Ve tabii bu siyasal etki, sonuçta bir yayılma da göstermiş,
uzun süredir batıda yaşayan Kürt ailelerini de kendi
alanı içine almıştır. Ulusal hareketin önderliği hiçbir
özel örgütsel-propagandif çaba göstermese bile bu genel
havanın her yana yayılması kaçınılmazdı. Devlet tarafından
gerillayı desteksiz bırakmak için son dönemde zorla
bölgeden göç ettirilen unsurlar zaten böyle bir uyanışın
kaynağından geldikleri için çok canlı olmaları doğaldır.
Ama daha önemlisi, uzun süredir batıda belli bir asimilasyona,
kimlik erozyonuna uğramış, kendini artık yaşadığı kentlerin
insanı gibi hissetmeye başlamış unsurlarda da genç kuşaklar
itibarıyla bir uyanış gözlemlenmektedir. İradi-örgütsel
faaliyetle gerçekleştirilen, gerillaya katılımlara dek
uzanan etki işin yalnızca bir yönüdür. Daha da derinde,
kendini her zaman politik söylemle ifade etmeyen yaygın
bir sarsıntı ve isyancı ruh gelişmektedir. Kentlerin
kıyısına sıkıştırılmış, geçimlik işlere "takılan"
genç insanlar gerçekte sınıfsal olması gereken tepkilerini
ulusal kimlikleri bazında yoğunlaştırmakta; üstelik,
batıdaki devrimci alternatiflerin politikaları ve emme
kapasiteleri itibariyle yaşadıkları gerileyiş bir çok
şeyi boşlukta bırakmaktadır.
Sonuç olarak; çok yanlış anlaşılabilir bir söz söylemeyi
göze alıp, şunu saptamak gerekiyor: Kürtler bugün "hak
etmiş" oldukları bir şovenizm dalgası ile karşı
karşıyadırlar! Köleliği belli ölçüde içselleştirmiş
olan Kürt, şimdiye dek kendisine karşı saldırgan bir
şovenizmi böyle açık biçimde hak etmiyordu. Şovenizm
ve sömürgeci zihniyeti hep varolmuş olsada, çıplak bir
"Kürt düşmanlığı", faşist enformasyon odaklarında
geçmişte en azından çok rasyonel bulunmuyordu. Daha
doğrusu, faşist kışkırtma merkezleri, dışa yönelik şovenist
söylemlerini, Sovyet-Yunan-Yahudi-Ermeni imgelerine
yoğunlaştırıyor, zaten "Türk boyundan" olan
(!) Kürtlere saldırmayı (açıkça saldırmayı) Kürdistan'daki
politik faaliyetleri açısından da sakıncalı buluyordu.
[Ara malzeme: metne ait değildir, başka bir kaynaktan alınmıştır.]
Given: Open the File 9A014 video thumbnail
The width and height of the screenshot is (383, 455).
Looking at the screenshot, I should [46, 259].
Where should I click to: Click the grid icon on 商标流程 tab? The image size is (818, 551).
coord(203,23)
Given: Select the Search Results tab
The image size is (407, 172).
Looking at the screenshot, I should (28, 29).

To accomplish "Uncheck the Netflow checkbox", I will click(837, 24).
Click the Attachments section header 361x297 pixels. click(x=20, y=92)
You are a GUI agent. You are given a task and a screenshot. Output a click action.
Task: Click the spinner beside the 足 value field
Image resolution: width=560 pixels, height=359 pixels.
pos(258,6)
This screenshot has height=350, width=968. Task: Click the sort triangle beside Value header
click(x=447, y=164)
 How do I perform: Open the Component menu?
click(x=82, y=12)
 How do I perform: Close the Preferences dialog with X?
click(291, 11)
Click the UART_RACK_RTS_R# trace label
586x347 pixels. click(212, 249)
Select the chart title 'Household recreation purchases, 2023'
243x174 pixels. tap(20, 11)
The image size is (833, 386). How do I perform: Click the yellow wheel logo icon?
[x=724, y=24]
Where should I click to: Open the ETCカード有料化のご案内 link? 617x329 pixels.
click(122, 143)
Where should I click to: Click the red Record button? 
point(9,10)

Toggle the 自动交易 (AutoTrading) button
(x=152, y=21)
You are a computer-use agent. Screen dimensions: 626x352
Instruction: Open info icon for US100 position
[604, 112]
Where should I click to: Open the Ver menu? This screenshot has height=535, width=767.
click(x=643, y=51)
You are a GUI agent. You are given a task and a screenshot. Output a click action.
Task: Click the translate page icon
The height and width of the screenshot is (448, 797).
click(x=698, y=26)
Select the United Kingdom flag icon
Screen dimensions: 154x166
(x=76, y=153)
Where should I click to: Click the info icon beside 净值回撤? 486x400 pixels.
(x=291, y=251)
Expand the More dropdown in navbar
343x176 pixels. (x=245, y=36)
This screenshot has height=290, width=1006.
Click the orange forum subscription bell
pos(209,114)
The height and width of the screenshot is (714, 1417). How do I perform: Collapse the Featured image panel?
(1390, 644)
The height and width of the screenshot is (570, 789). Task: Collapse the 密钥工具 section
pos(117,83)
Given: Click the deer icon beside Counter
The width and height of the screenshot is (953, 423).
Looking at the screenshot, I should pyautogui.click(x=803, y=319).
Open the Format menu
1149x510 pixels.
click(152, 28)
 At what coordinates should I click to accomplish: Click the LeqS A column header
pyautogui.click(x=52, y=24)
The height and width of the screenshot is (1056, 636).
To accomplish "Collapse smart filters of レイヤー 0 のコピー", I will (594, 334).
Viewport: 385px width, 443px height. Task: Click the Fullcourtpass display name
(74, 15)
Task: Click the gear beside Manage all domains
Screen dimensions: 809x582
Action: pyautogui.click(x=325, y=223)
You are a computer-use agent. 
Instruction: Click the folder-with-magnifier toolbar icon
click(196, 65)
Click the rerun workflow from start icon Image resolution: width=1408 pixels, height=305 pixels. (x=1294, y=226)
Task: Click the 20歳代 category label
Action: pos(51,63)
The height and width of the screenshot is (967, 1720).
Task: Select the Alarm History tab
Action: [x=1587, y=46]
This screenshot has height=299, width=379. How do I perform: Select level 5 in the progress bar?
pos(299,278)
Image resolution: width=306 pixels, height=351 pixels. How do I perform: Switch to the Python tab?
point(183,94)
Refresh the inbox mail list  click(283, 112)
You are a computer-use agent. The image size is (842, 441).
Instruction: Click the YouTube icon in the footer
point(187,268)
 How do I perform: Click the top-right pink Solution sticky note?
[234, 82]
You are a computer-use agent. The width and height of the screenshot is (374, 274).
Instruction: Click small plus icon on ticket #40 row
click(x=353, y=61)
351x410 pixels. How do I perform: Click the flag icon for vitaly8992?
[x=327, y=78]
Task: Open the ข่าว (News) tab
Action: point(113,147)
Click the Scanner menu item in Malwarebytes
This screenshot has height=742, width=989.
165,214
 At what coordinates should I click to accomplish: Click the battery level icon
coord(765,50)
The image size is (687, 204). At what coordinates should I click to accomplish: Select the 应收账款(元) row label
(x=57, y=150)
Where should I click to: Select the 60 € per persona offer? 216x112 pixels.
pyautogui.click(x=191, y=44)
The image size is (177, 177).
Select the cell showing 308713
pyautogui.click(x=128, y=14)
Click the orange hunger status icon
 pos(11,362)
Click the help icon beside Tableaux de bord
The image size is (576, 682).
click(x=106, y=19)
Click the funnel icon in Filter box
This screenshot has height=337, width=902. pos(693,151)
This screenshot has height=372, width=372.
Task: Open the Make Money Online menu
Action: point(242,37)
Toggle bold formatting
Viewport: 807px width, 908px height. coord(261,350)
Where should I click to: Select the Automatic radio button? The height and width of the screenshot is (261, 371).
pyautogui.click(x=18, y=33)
Devletin içindeki kontr-enformasyon merkezleri ve faşist
hareket (daha doğrusu TC'nin bizzat kendisi) ezen ulus
şovenizmini her zaman iliklerine dek sindirmiş olsalar
da, geçmişte isyan eden Kürt mevcut olmadığı için, durduk
yerde dalga başlatmayı gerekli görmüyorlardı. Ama yaşanan
süreçte, işin çığırından çıkması ve bölgede, hatta batıdaki
Kürt mahallelerinde bile burjuva partilerinin kötürümleşmesi
artık her şeyi mubah kılan kapıları açıyor. Bölgeyi,
yasal TC politizasyonu içine çekme imkanları daraldıkça
-ki koalisyon henüz bunu umut ediyor ve gezilerde şirinlik
numaraları yapıyor. Demirel bile üç renkli mendillere
katlanabiliyor -ipin ucunun kaçması, şovenist kampanyanın
canlanması beklenmelidir. Tabii ki, hedefin PKK ile
daraltılması hep arzu edilecektir. Ama PKK'nın (malum
olduğu üzere) pek "dar" olmaması, kampanyayı
da dar kalmaktan alı koyuyor, Kürt ulusunun bütünü üzerine
yöneliyor.
"KÜRDEN RAUS!" YA DA EKMEĞİN KÜÇÜLMESİNİN
KÖTÜLÜKLERİ
Tabii her şey bundan ibaret değil. Başka çelişkiler
de var.
Yeni-sömürge ekonomisi çarpık bir ekonomi. Feodal ilişkileri
tedrici olarak çözüp pazar ilişkilerini her köşeye yayıyor.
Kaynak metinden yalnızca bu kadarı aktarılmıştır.